**Action item**:
For the entries presented below, indicate the number of lines that include the word "Ucraina", adding nothing else.

**Exercise inputs**:
********************

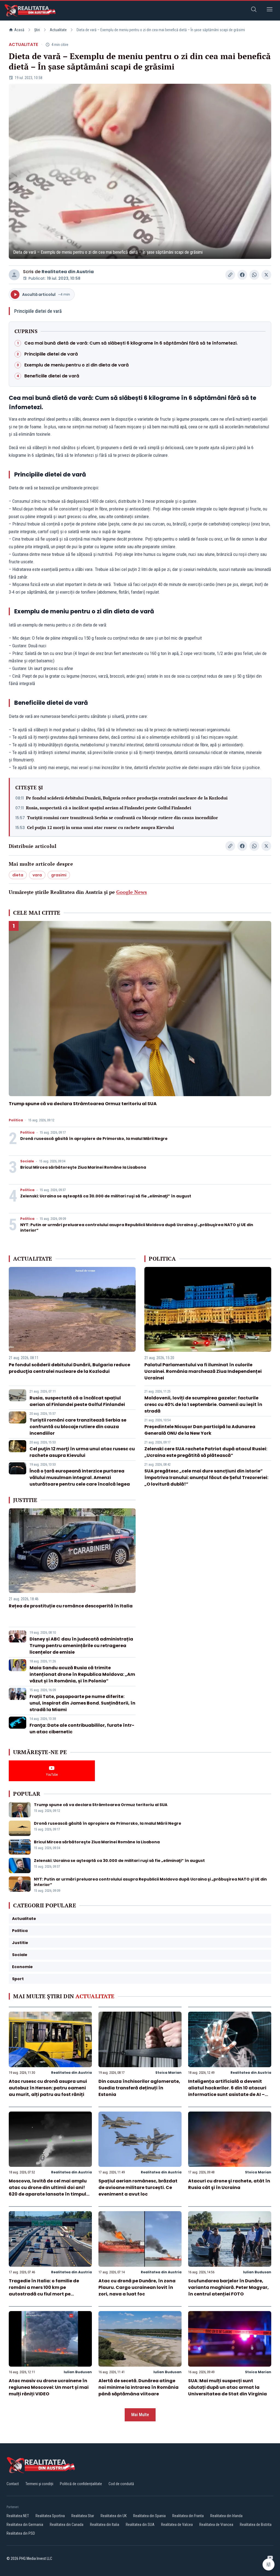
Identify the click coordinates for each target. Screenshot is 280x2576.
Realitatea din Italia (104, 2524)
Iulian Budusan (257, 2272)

********************

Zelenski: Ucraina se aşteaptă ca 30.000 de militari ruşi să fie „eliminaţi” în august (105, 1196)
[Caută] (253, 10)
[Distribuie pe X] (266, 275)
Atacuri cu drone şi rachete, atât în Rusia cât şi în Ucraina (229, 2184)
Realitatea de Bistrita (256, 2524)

********************

**Task output**:
2